Given task 1:
Answer these questions using the call for participation text.
(a) Where will the event be held, and when?
(b) By what date are proposals due?
(c) In what year did the initiative launch, and with what kind of event?
Given task 2:
Decide whether each statement agrees with the call for participation text. Answer yes or no, and quote the words that settle it.
(a) One of the earlier conferences was held in Prague in 2018.
(b) Proposals are due in January 2027.
(c) The initiative is confined to a single discipline.

Page text:

»»

Circus and its Others V

Embracing flows and challenging genealogies: Ruptures, remains, and resurrections in circus studies and practice

Call For Participation

Thrissur, Kerala, India: January/February 2027

Proposals due March 15, 2026

Circus and its Others (CaiO) is an international, cross-disciplinary research initiative that explores the ways in which contemporary circus artists and companies relate to the concept of difference in their practice. Since its launch with a study day in 2014, the initiative has generated four international conferences (Montréal, 2016; Prague, 2018; Davis, 2021; Bogotá 2024) and multiple peer-reviewed publications, including special issues of Performance Matters, Corpo-Grafías, and Circus: Arts, Life, and Sciences. This ever-blossoming inquiry along the way has felt like a movement, in that the scholars and artist-researchers involved are united by more than the same research interests. Circus and its Others participants share the desire to continue to establish circus studies as a field while at the same time engaging in an ongoing reflexive inquiry that allows itself to query its own inclusions and exclusions.

««

Given material:
»»

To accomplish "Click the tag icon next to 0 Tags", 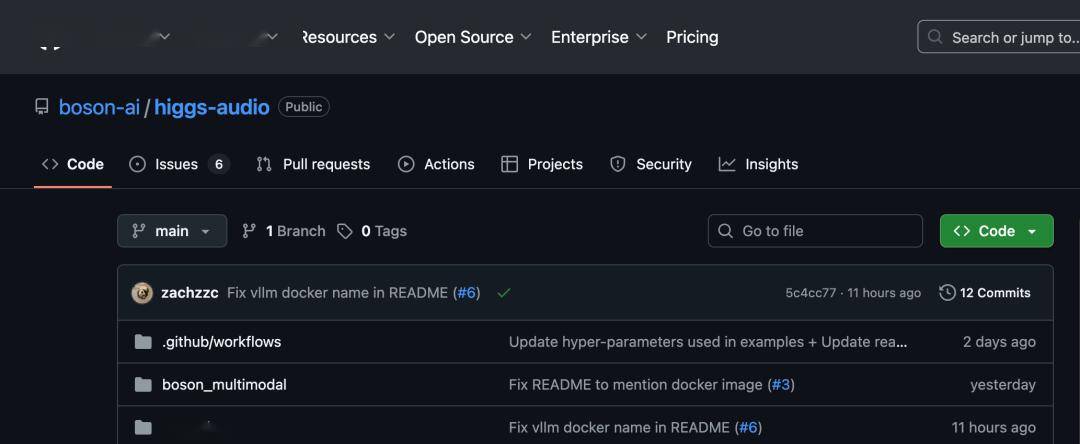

««

Exercise answer 1:
(a) Thrissur, Kerala, India, in January/February 2027
(b) March 15, 2026
(c) 2014, with a study day

Exercise answer 2:
(a) Yes: "four international conferences (Montréal, 2016; Prague, 2018; Davis, 2021; Bogotá 2024)"
(b) No: "Proposals due March 15, 2026"
(c) No: "an international, cross-disciplinary research initiative"